Metadata-Version: 2.4
Name: ferrous
Version: 0.2.1
Classifier: Programming Language :: Rust
Classifier: Programming Language :: Python :: 3
Classifier: Programming Language :: Python :: Implementation :: CPython
Classifier: Topic :: Scientific/Engineering :: Artificial Intelligence
Classifier: License :: OSI Approved :: MIT License
License-File: LICENSE
Summary: High-performance RAG primitives in Rust
Keywords: rag,rust,llm,search,cache,embeddings
Author: Mann Patel
License: MIT
Requires-Python: >=3.8
Description-Content-Type: text/markdown; charset=UTF-8; variant=GFM
Project-URL: Homepage, https://github.com/mannrp/ferrous
Project-URL: Repository, https://github.com/mannrp/ferrous

# Ferrous

High-performance RAG primitives for Python, written in Rust.

Ferrous provides atomic, high-speed utilities designed to replace computational bottlenecks in modern Retrieval-Augmented Generation (RAG) pipelines. It focuses on zero-cost abstractions, minimal overhead, and systems-level performance for common text processing tasks.

## Key Primitives

### FuzzyCache
A lexical caching layer using SimHash (locality-sensitive hashing) to detect near-duplicate queries and content.
- **Use Case:** Avoid redundant embedding API calls for slightly modified or repetitive user queries.
- **Backend:** SQLite for persistent, serverless storage.
- **Performance:** Sub-millisecond fingerprinting and O(log N) lookup.

### MarkdownChunker
A structure-aware document splitter that leverages a formal Markdown AST parser.
- **Use Case:** Splitting documents while preserving the integrity of headers, paragraphs, and code blocks.
- **Accuracy:** Eliminates semantic breakage caused by naive character or token-based splitters.

### ContextPacker
An importance-based context compression utility using the TextRank graph algorithm.
- **Use Case:** Ranking retrieved document segments and packing the most information-dense content into a fixed token budget.
- **Diversity:** Implements relevance-weighted selection to ensure context diversity and reduce redundancy.

## Installation

```bash
pip install ferrous
```

## Quick Start

### Caching
```python
from ferrous import FuzzyCache

cache = FuzzyCache("cache.db", threshold=2)
if not cache.get(query):
    result = expensive_api_call(query)
    cache.put(query, result)
```

### Chunking
```python
from ferrous import MarkdownChunker

chunker = MarkdownChunker(max_tokens=512)
chunks = chunker.chunk(markdown_text)
```

### Packing
```python
from ferrous import ContextPacker

packer = ContextPacker(max_tokens=2048)
packed_context = packer.pack(document_list)
```

## Performance Benchmarks

The following benchmarks were conducted on 200KB+ payloads, comparing Ferrous to industry-standard Python implementations (LangChain).

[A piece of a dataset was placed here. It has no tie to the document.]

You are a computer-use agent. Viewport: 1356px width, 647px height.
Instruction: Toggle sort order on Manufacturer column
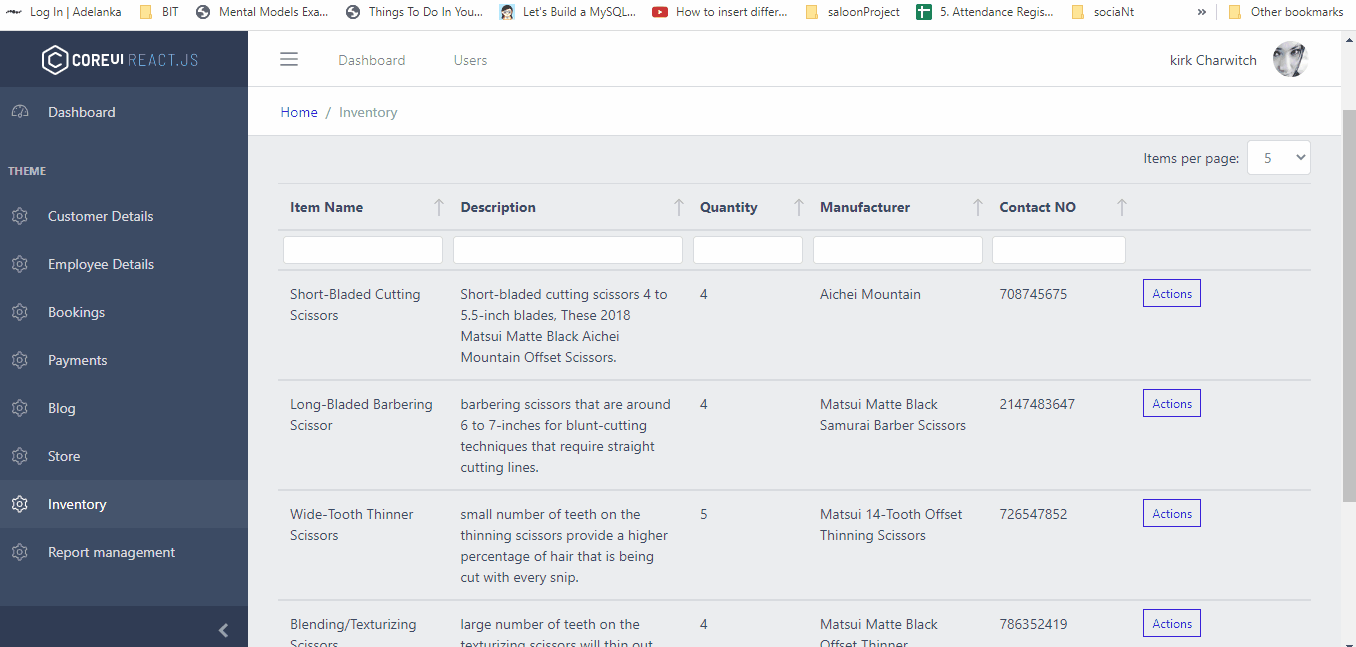click(x=977, y=207)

| Task | Implementation | Latency | Speedup |
| :--- | :--- | :--- | :--- |
| **Markdown Chunking** | LangChain (Python) | 81.25 ms | 1x |
| | **Ferrous (Rust)** | **0.95 ms** | **85.5x** |
| **Fuzzy Cache Lookup**| **Ferrous (SimHash)**| **0.34 ms** | **N/A** |
| **TextRank Packing** | **Ferrous (Rust)** | **35.96 ms / doc**| **N/A** |

*Note: Benchmarks performed on Windows 10, AMD/Intel processors may vary. Fuzzy cache lookup includes SQLite overhead.*

## Performance Note
Ferrous is built in Rust with PyO3 bindings. It aims for a 10x-100x performance improvement over standard Python implementations for text graph processing and structural parsing. It requires no GPU and has no heavy neural network dependencies by default.

## License
MIT